> REQUIREMENT: Return each line of the material below that contains the string "icon". Case counts.

> TASK DATA:
====

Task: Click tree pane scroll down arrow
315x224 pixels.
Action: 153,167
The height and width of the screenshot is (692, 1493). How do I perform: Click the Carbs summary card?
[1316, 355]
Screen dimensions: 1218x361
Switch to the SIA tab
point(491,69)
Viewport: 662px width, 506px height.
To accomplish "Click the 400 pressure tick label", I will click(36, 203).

====

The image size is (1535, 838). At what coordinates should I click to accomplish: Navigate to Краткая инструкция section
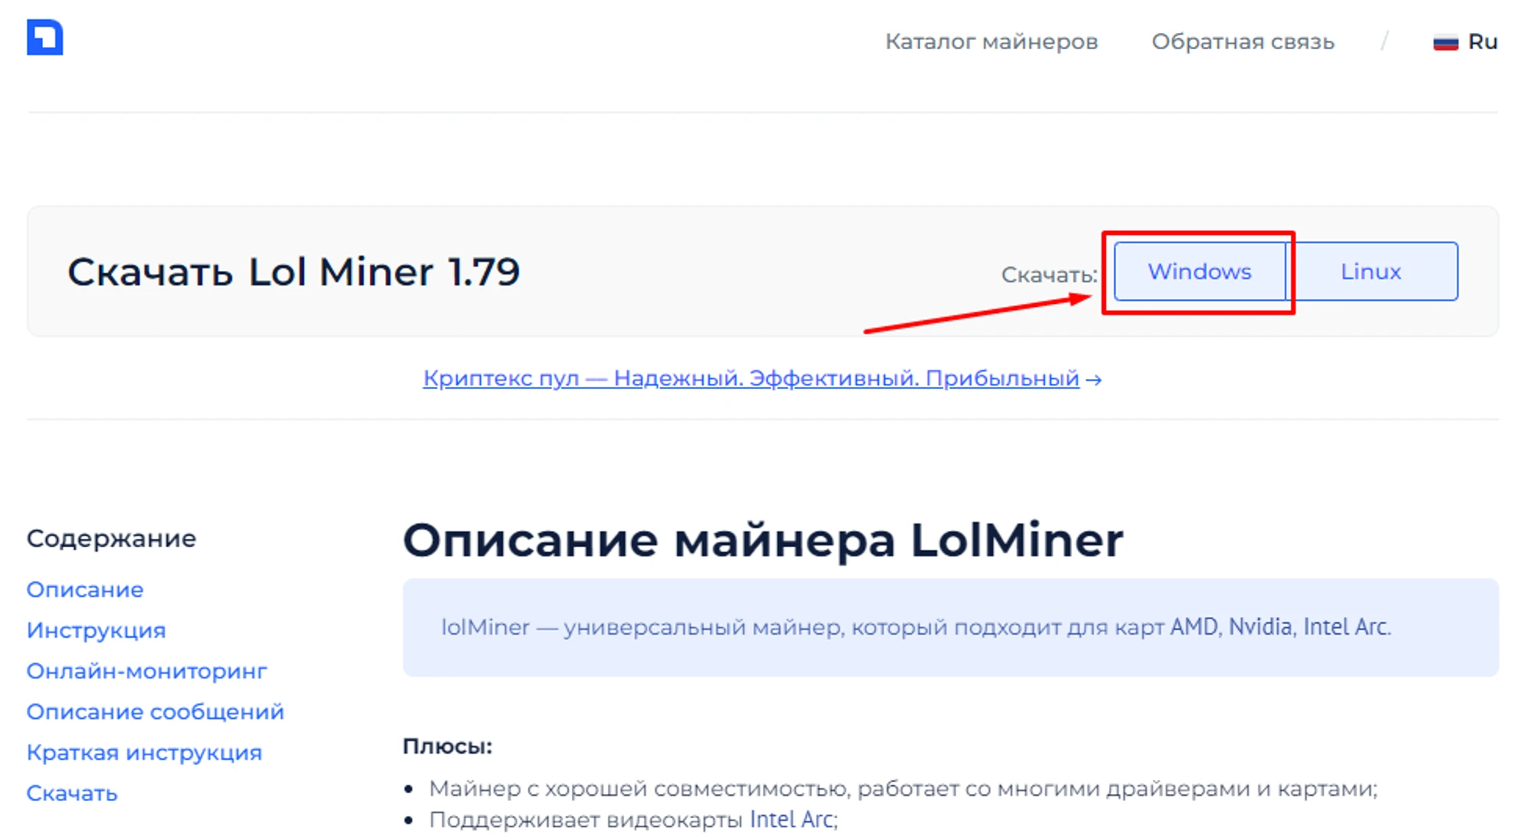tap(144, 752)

====

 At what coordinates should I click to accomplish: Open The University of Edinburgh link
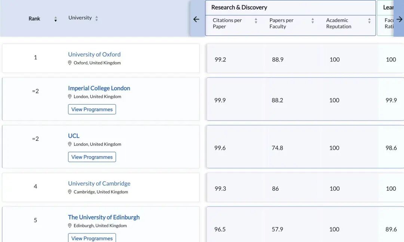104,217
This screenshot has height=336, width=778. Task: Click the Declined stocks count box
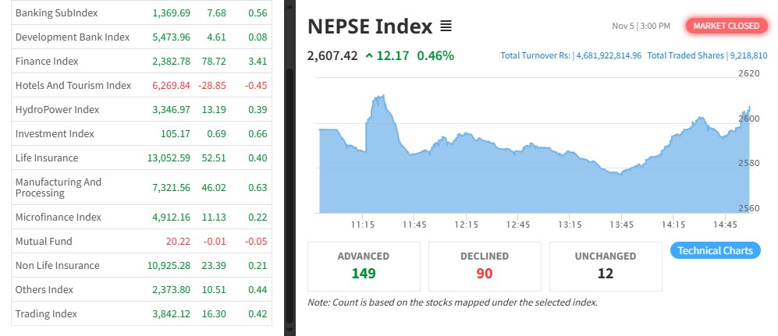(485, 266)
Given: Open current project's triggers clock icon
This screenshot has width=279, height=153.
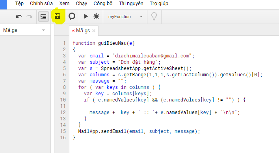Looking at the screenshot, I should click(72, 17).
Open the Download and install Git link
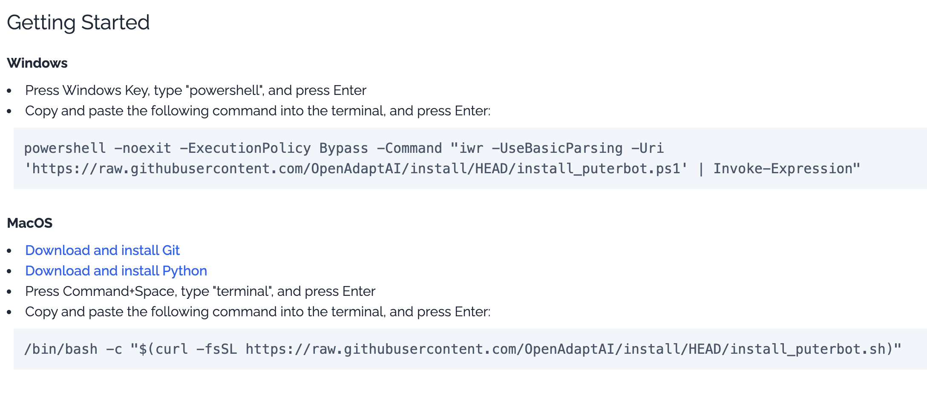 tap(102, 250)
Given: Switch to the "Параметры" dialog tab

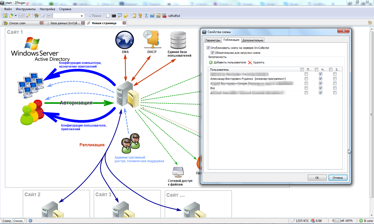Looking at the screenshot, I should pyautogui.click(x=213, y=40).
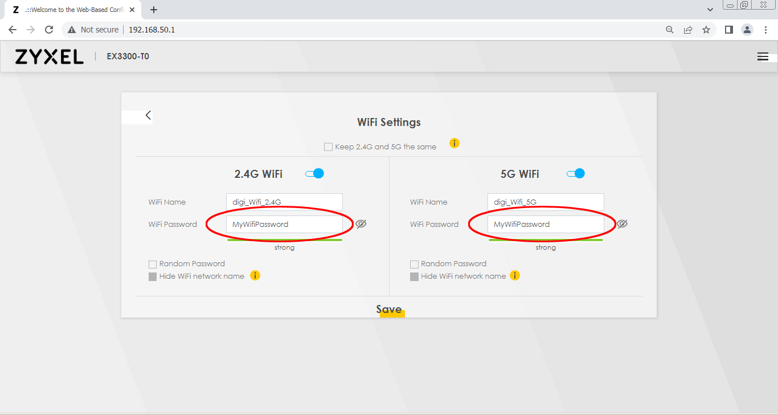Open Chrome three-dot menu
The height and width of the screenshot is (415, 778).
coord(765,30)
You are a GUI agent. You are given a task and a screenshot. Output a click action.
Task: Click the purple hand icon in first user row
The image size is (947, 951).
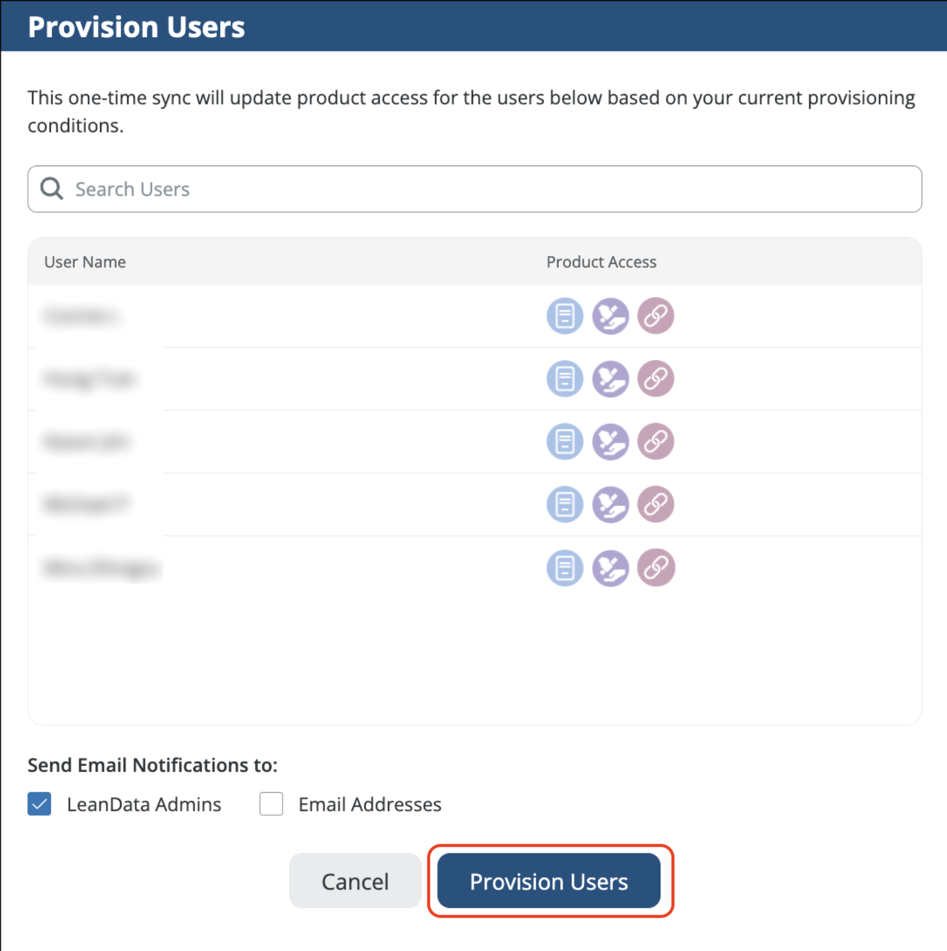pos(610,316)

====

> FULL RESPONSE:
Given: Open current project's triggers clock icon
Task: Click the purple hand icon in first user row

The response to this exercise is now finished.